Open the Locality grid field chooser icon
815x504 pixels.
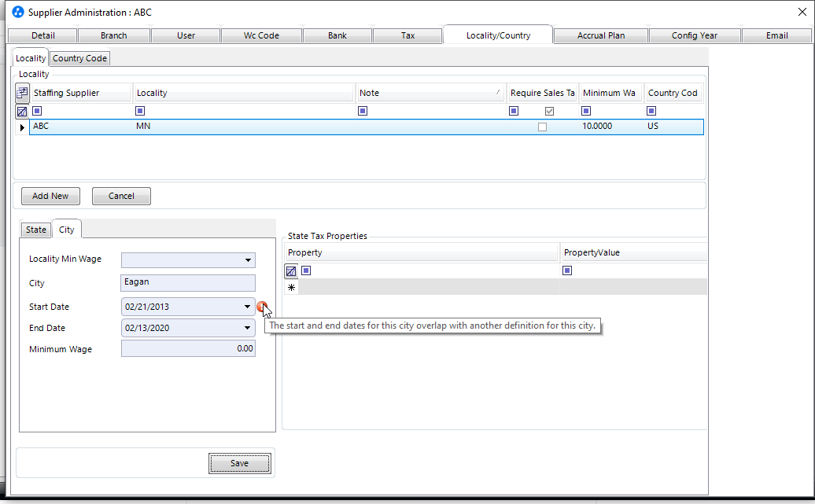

○ ○ ○ ○

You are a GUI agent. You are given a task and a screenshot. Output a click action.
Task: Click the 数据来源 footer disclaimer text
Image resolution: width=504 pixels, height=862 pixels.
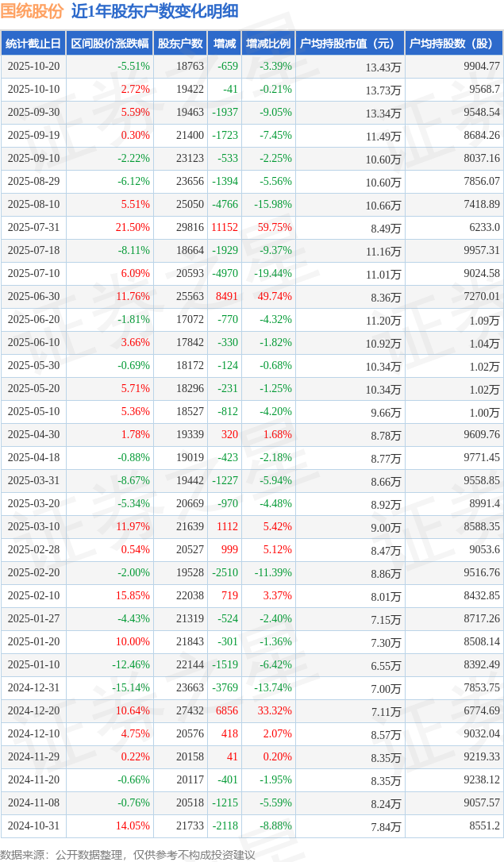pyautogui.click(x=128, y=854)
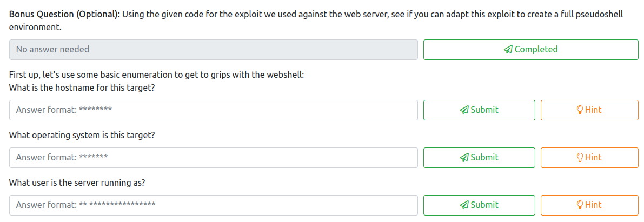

○ ○ ○ ○

- _Problem_
Each line in the listing above from the one containing "Open the Locality grid field chooser icon" through the one containing "815x504 pixels." should be repeated exactly, and no other line.

- _Task solution_
Open the Locality grid field chooser icon
815x504 pixels.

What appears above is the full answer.